TASK ITEM:
The entries below contain a line with "Open 查看关键结果 (1)" and a line with "This screenshot has width=800, height=576.". Quote exactly those two lines and all lines between them.

(RECORDS SUPPLIED Opens)

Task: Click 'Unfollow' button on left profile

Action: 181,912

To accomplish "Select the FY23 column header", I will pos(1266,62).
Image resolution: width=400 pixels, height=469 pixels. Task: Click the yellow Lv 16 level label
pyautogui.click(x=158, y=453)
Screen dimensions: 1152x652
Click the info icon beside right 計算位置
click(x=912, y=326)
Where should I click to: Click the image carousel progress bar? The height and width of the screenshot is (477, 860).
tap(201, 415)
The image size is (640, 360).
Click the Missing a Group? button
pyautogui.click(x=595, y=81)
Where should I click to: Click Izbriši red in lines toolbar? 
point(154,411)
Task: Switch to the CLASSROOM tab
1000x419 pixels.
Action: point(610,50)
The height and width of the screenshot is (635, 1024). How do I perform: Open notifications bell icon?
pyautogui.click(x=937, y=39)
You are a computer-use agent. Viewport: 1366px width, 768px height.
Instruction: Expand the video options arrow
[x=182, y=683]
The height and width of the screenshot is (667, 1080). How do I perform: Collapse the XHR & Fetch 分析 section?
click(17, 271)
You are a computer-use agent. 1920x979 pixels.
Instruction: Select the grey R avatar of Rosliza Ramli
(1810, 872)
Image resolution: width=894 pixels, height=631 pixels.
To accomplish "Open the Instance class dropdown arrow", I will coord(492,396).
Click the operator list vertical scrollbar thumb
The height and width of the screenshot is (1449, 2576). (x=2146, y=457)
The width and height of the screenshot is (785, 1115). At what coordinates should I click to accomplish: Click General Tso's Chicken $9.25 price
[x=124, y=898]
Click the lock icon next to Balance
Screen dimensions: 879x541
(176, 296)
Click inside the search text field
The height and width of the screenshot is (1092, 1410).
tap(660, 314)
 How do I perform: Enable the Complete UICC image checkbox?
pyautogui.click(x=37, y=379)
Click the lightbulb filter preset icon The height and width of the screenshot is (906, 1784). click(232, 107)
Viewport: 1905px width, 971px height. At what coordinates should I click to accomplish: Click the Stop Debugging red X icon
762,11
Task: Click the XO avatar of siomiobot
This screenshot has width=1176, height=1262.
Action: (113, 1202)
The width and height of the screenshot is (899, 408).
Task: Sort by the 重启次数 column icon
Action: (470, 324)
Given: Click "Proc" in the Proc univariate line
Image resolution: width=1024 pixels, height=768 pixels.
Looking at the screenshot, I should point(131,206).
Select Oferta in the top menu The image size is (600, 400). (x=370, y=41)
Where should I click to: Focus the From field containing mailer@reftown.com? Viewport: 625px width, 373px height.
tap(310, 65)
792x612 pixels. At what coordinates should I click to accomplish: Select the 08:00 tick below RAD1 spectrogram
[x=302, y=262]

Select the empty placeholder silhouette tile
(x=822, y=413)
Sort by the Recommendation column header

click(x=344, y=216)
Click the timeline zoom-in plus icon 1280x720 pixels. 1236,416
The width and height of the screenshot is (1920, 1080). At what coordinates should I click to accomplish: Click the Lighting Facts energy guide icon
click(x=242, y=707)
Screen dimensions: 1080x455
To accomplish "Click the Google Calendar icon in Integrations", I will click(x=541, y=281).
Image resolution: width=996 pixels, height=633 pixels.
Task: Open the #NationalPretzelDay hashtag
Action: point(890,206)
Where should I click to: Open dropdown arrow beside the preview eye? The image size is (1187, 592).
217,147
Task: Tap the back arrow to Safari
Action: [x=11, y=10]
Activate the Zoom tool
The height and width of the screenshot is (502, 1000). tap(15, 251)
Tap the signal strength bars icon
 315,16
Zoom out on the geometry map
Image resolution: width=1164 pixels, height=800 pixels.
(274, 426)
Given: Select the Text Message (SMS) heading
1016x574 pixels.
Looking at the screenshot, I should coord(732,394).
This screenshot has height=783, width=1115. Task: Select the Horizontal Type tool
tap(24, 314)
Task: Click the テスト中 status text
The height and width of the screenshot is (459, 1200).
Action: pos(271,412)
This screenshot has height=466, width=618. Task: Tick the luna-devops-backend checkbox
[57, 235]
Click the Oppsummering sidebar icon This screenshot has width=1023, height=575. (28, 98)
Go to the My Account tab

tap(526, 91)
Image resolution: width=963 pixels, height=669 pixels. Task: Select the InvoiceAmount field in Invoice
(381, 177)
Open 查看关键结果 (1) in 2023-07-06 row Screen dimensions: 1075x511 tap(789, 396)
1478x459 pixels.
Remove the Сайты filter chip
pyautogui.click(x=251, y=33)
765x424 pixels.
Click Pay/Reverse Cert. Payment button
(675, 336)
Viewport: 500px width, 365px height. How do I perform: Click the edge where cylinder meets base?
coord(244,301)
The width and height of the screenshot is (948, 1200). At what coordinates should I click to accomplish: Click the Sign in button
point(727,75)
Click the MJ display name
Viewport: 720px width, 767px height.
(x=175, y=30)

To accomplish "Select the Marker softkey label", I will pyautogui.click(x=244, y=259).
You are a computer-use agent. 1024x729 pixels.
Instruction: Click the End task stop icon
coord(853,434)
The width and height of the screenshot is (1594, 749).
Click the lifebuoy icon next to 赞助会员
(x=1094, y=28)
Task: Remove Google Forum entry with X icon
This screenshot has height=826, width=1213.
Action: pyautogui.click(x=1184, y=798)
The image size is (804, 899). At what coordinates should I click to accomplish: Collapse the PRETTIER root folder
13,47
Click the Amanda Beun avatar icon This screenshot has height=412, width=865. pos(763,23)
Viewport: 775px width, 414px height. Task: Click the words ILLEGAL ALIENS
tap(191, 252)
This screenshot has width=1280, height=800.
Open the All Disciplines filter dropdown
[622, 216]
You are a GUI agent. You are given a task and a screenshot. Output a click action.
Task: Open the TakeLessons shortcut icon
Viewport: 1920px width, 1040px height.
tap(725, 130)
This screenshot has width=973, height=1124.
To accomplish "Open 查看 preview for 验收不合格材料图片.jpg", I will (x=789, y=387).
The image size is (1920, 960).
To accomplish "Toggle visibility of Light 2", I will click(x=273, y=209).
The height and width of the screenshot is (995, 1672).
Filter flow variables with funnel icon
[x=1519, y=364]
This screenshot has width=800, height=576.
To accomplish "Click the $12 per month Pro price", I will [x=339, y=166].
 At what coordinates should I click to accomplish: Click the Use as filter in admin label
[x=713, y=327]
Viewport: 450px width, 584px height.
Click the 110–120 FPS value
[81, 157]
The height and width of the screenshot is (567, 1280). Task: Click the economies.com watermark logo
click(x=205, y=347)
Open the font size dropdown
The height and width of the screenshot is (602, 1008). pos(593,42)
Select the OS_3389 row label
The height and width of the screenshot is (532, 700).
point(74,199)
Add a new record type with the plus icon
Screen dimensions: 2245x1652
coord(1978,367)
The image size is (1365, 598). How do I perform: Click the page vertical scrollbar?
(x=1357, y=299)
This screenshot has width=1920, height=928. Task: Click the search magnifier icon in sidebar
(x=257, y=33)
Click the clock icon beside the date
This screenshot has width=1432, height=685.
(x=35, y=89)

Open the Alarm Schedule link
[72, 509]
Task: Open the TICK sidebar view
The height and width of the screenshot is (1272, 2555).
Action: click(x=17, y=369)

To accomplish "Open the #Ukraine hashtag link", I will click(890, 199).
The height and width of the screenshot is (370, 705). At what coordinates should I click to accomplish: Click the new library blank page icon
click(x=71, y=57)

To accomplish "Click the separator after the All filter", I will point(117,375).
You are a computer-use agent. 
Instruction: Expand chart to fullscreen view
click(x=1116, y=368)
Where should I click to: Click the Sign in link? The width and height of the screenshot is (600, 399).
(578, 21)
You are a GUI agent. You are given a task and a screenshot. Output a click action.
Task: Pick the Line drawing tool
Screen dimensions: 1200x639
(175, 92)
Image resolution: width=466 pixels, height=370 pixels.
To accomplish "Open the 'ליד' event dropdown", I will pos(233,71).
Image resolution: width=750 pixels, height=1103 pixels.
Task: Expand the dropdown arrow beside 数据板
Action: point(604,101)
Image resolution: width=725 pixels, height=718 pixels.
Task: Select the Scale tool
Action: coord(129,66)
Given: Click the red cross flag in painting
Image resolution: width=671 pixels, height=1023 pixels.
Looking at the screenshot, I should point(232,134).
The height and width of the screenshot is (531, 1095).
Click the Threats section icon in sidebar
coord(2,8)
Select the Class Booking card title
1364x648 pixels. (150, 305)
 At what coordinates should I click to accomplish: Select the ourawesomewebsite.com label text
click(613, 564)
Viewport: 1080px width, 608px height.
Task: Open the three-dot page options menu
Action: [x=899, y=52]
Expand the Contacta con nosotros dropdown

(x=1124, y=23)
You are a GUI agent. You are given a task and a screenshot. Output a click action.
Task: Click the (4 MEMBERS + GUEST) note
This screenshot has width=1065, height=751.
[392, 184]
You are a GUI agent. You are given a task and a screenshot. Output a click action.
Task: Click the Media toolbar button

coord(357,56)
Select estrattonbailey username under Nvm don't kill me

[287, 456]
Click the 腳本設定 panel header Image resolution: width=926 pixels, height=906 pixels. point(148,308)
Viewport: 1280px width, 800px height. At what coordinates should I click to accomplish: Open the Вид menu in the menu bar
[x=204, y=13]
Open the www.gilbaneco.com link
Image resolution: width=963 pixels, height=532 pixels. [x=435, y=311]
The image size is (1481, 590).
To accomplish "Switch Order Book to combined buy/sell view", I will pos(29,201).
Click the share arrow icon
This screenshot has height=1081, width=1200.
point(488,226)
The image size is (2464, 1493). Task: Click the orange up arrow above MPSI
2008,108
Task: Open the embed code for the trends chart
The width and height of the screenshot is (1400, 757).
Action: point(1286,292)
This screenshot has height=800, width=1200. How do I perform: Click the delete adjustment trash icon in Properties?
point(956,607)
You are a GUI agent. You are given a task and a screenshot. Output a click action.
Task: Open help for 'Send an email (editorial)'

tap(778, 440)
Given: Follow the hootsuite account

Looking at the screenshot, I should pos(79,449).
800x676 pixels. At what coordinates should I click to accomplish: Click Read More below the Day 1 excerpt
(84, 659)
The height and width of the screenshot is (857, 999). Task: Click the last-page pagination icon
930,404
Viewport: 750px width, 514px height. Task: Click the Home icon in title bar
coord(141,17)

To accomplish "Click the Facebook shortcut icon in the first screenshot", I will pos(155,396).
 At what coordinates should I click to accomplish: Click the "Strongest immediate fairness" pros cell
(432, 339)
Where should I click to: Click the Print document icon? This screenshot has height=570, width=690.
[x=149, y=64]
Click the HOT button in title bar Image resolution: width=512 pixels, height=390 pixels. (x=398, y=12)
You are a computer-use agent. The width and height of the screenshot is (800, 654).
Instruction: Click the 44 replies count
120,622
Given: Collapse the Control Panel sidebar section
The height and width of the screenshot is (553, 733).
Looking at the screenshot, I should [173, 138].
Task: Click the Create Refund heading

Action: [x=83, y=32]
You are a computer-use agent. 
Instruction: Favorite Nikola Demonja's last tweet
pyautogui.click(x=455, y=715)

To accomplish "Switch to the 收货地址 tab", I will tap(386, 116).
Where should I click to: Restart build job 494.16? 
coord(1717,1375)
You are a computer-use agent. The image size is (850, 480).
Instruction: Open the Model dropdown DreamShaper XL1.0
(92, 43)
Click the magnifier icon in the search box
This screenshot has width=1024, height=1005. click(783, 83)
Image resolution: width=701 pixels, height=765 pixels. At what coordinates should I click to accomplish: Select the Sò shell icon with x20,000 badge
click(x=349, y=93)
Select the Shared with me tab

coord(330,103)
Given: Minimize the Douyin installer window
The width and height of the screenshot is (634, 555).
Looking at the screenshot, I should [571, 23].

(RECORDS SUPPLIED Closes)

ANSWER FOR THE TASK:
Open 查看关键结果 (1) in 2023-07-06 row Screen dimensions: 1075x511 tap(789, 396)
1478x459 pixels.
Remove the Сайты filter chip
pyautogui.click(x=251, y=33)
765x424 pixels.
Click Pay/Reverse Cert. Payment button
(675, 336)
Viewport: 500px width, 365px height. How do I perform: Click the edge where cylinder meets base?
coord(244,301)
The width and height of the screenshot is (948, 1200). At what coordinates should I click to accomplish: Click the Sign in button
point(727,75)
Click the MJ display name
Viewport: 720px width, 767px height.
(x=175, y=30)

To accomplish "Select the Marker softkey label", I will pyautogui.click(x=244, y=259).
You are a computer-use agent. 1024x729 pixels.
Instruction: Click the End task stop icon
coord(853,434)
The width and height of the screenshot is (1594, 749).
Click the lifebuoy icon next to 赞助会员
(x=1094, y=28)
Task: Remove Google Forum entry with X icon
This screenshot has height=826, width=1213.
Action: pyautogui.click(x=1184, y=798)
The image size is (804, 899). At what coordinates should I click to accomplish: Collapse the PRETTIER root folder
13,47
Click the Amanda Beun avatar icon This screenshot has height=412, width=865. pos(763,23)
Viewport: 775px width, 414px height. Task: Click the words ILLEGAL ALIENS
tap(191, 252)
This screenshot has width=1280, height=800.
Open the All Disciplines filter dropdown
[622, 216]
You are a GUI agent. You are given a task and a screenshot. Output a click action.
Task: Open the TakeLessons shortcut icon
Viewport: 1920px width, 1040px height.
tap(725, 130)
This screenshot has width=973, height=1124.
To accomplish "Open 查看 preview for 验收不合格材料图片.jpg", I will (x=789, y=387).
The image size is (1920, 960).
To accomplish "Toggle visibility of Light 2", I will click(x=273, y=209).
The height and width of the screenshot is (995, 1672).
Filter flow variables with funnel icon
[x=1519, y=364]
This screenshot has width=800, height=576.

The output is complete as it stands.